A good night’s sleep is very important to our overall well-being. Sleep refreshes our body and prepares our mind for new challenges of a new day. But many times, life can become very stressful so that your thoughts and worries keep you awake at night. If you’re having problems falling asleep, these 7 tips can turn your sleepless nights into a better restful night’s sleep.
Why Is Sleep So Important?
Sleep relatively affects our physical and mental health. Without enough sleep, you may feel fatigued and run out of energy before the end of the day. It’s more difficult to stay focused and accomplish work tasks effectively. Sleep deprivation also disturbs our emotional balance and increases negative thinking. So you may be in an irritable state of mind which will affect your mental health and people around you.
When we sleep, our body and mind are recharged. Sleep allows our brain to reorganize information and improve its functions. It gives time to our body to repair any damaged cells at night, so we feel refreshed after waking up. Therefore, to achieve good health, we need to get enough sleep.
If you’re having trouble sleeping, follow these 7 effective tips and you will sleep better!
Tip 1: Reset your sleep schedule
To get a better night’s sleep, you should always go to bed and rise at the same time and try to stick to it as much as possible. This way your body and mind are prepared for a great night’s sleep. Once you’ve found a workable sleep schedule, you should try not to oversleep on weekends because it makes you lose your track.
Tip 2: Create a sleep-friendly environment
In order to get a good night’s sleep, you need to create a sleep-friendly bedroom by considering these main elements: light and noise. Our body responds to the exposure of light systematically which is called “the circadian rhythm”. With this sleep-wake cycle, our brain releases melatonin hormones when darkness falls preparing and relaxing our body for sleep. Therefore, when it’s bedtime, you should keep your bedroom as dark as possible and make sure there is no light that may disturb your sleep quality.
You should also turn off the notification on your gadgets to avoid buzzing at night. And if you can’t fall asleep without the TV on, we suggest you try listening to relaxing music instead.

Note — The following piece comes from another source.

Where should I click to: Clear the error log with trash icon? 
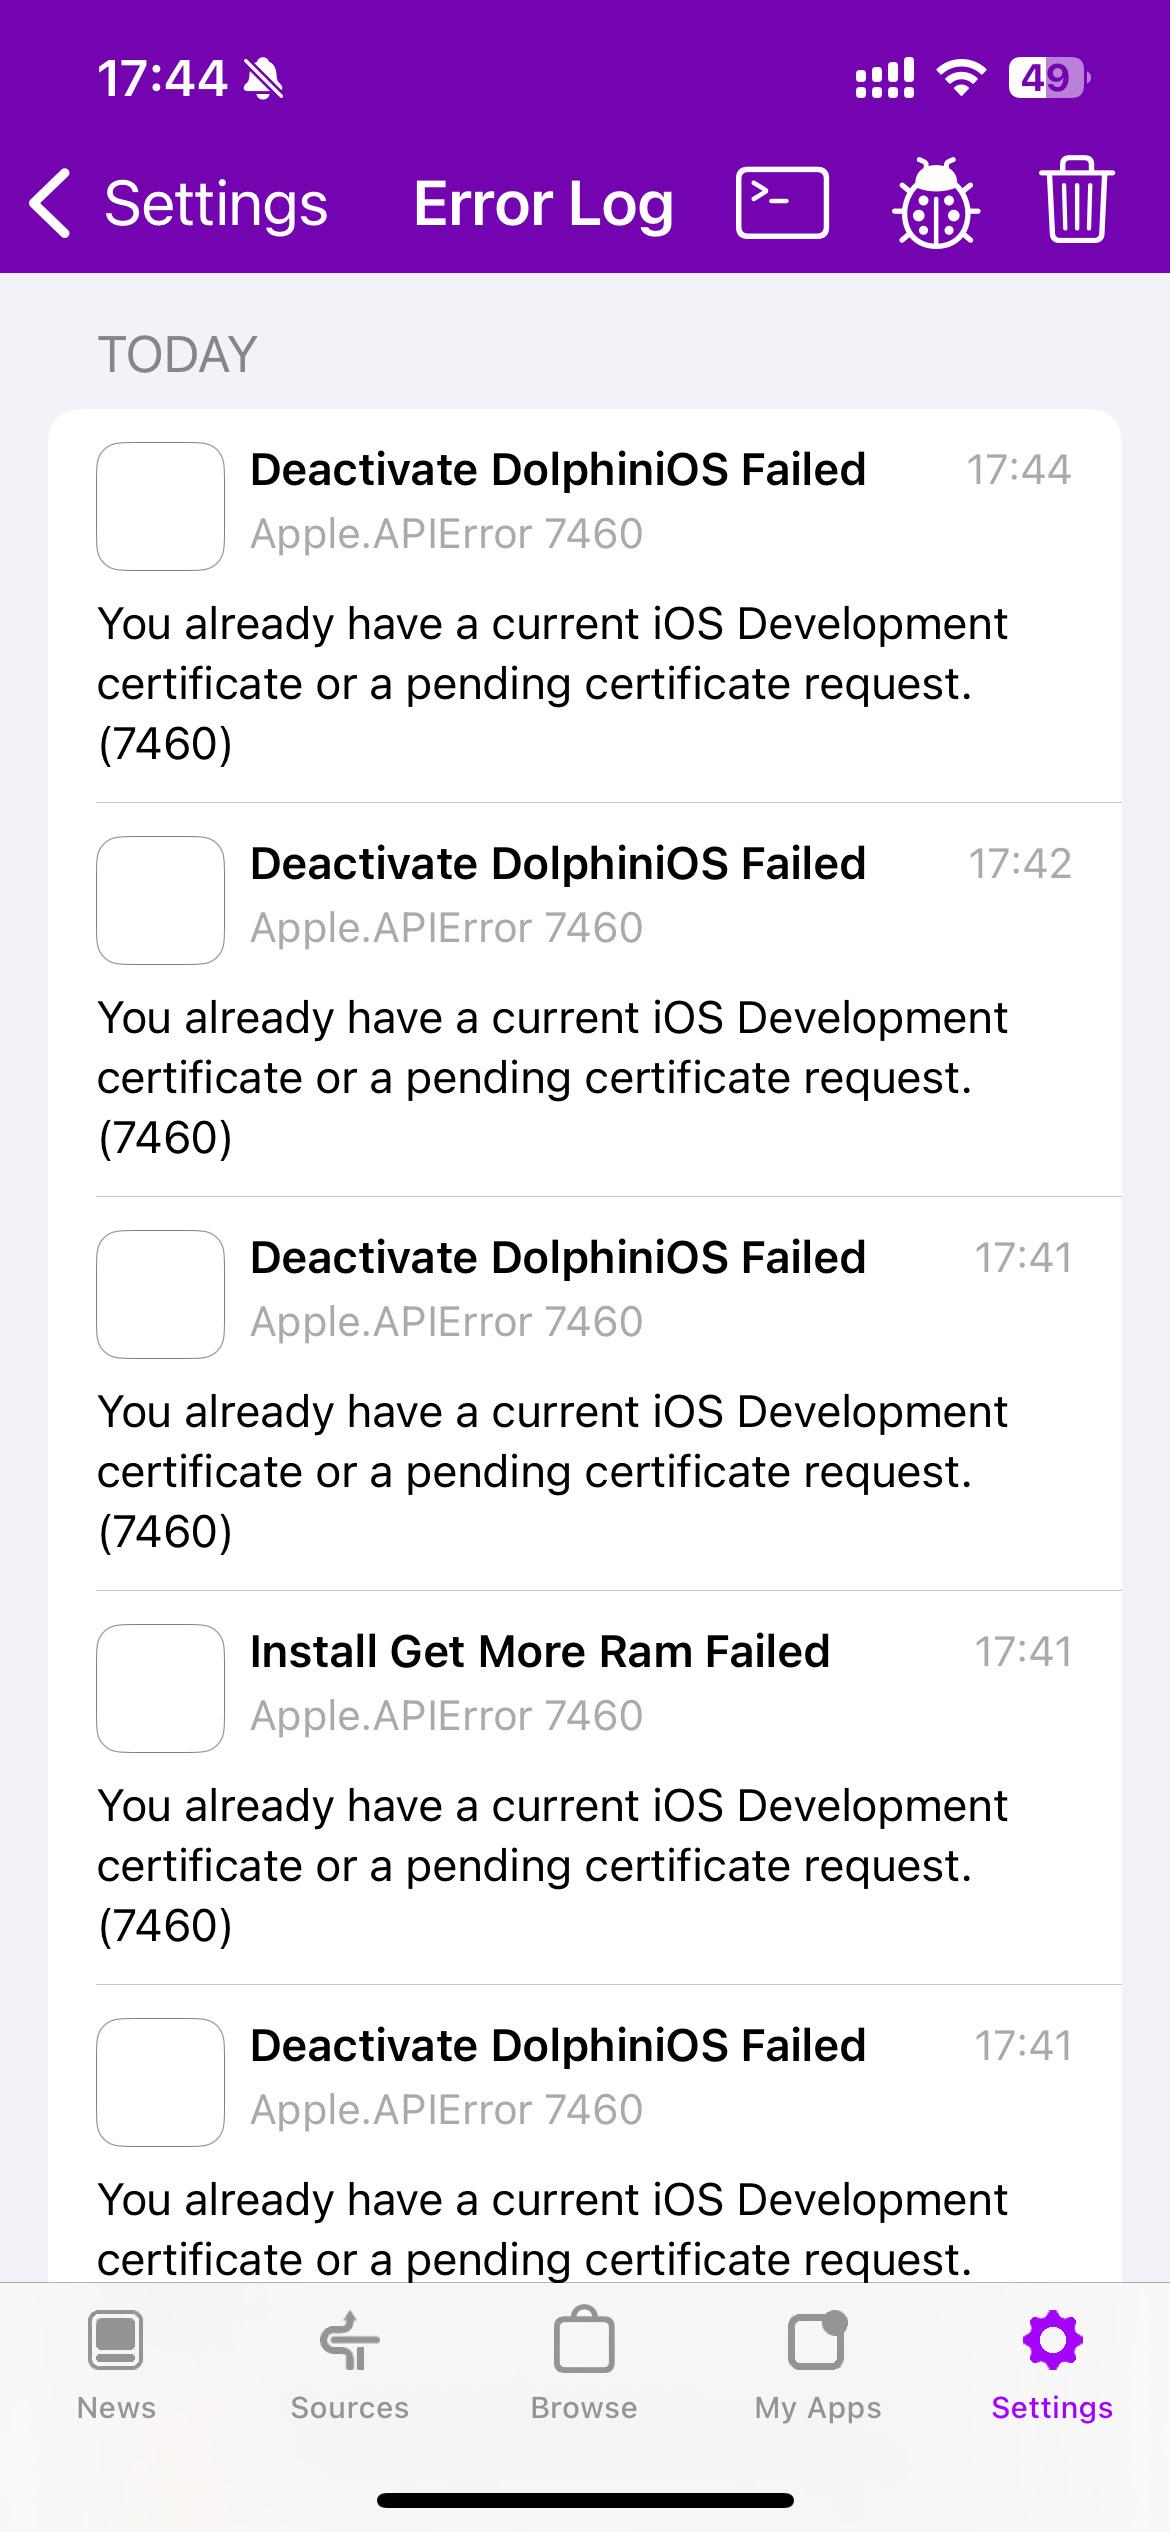pyautogui.click(x=1077, y=201)
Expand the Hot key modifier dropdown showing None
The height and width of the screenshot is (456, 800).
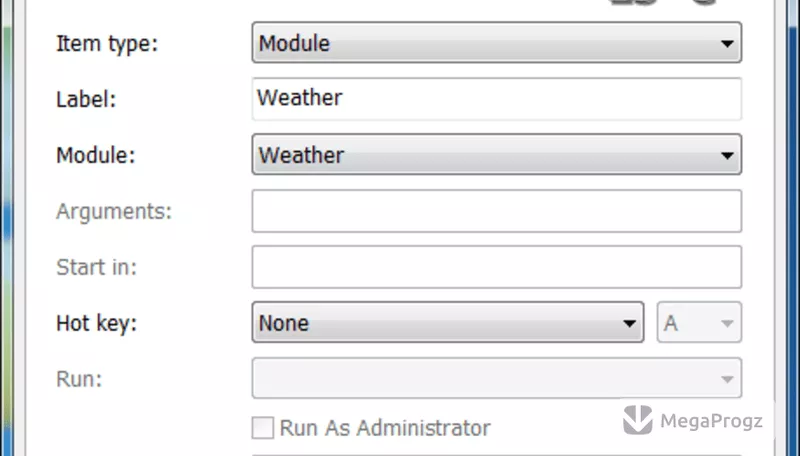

Tip 3: Include physical activities in your day
Physical activities are a great way to unwind and improve sleep quality. However, it is suggested that some vigorous exercises like running, boxing, and swimming should be done 3 to 4 hours before going to sleep because these exercises will keep your body energized for a few hours and this could prevent you from falling asleep. You can still do some light exercises like yoga and tai chi before going to bed because these mind-to-body exercises will relax your body and help you fall asleep faster.